- [YOUR INSTRUCTIONS]
Scan the entries for lines with the word "agent" and copy those lines.

- [MATERIAL SHOWN]
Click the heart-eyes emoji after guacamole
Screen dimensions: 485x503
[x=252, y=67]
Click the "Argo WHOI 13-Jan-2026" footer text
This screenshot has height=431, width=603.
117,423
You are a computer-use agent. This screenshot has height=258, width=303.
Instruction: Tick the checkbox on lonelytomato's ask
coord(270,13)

--

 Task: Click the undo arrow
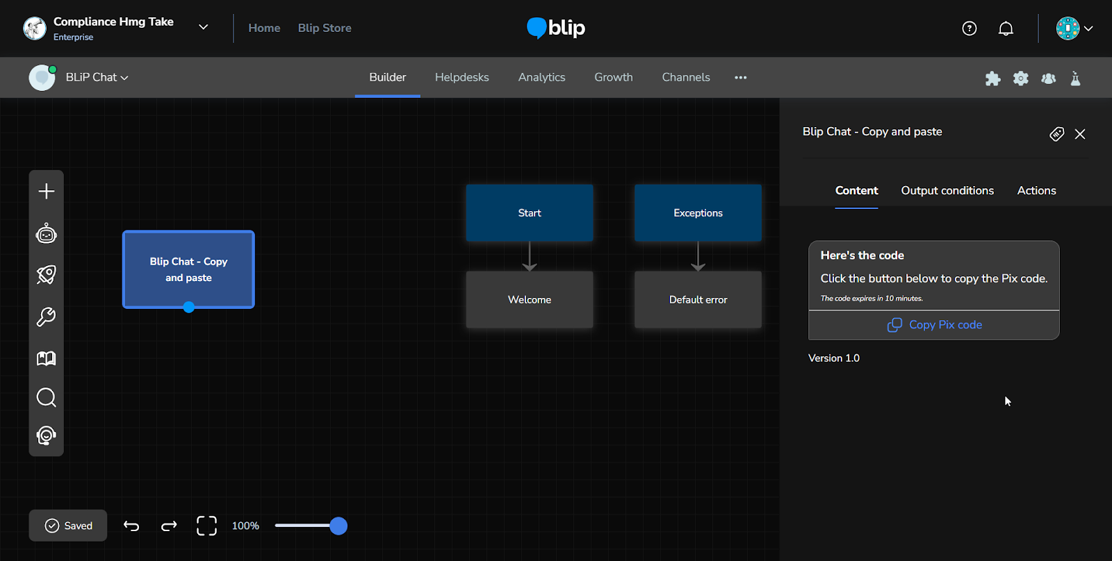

* * *

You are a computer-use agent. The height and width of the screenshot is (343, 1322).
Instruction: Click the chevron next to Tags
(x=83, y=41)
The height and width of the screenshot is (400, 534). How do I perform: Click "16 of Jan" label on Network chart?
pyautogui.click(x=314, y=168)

- [WRITTEN RESPONSE]
You are a computer-use agent. This screenshot has height=258, width=303.
You are a computer-use agent. The height and width of the screenshot is (343, 1322).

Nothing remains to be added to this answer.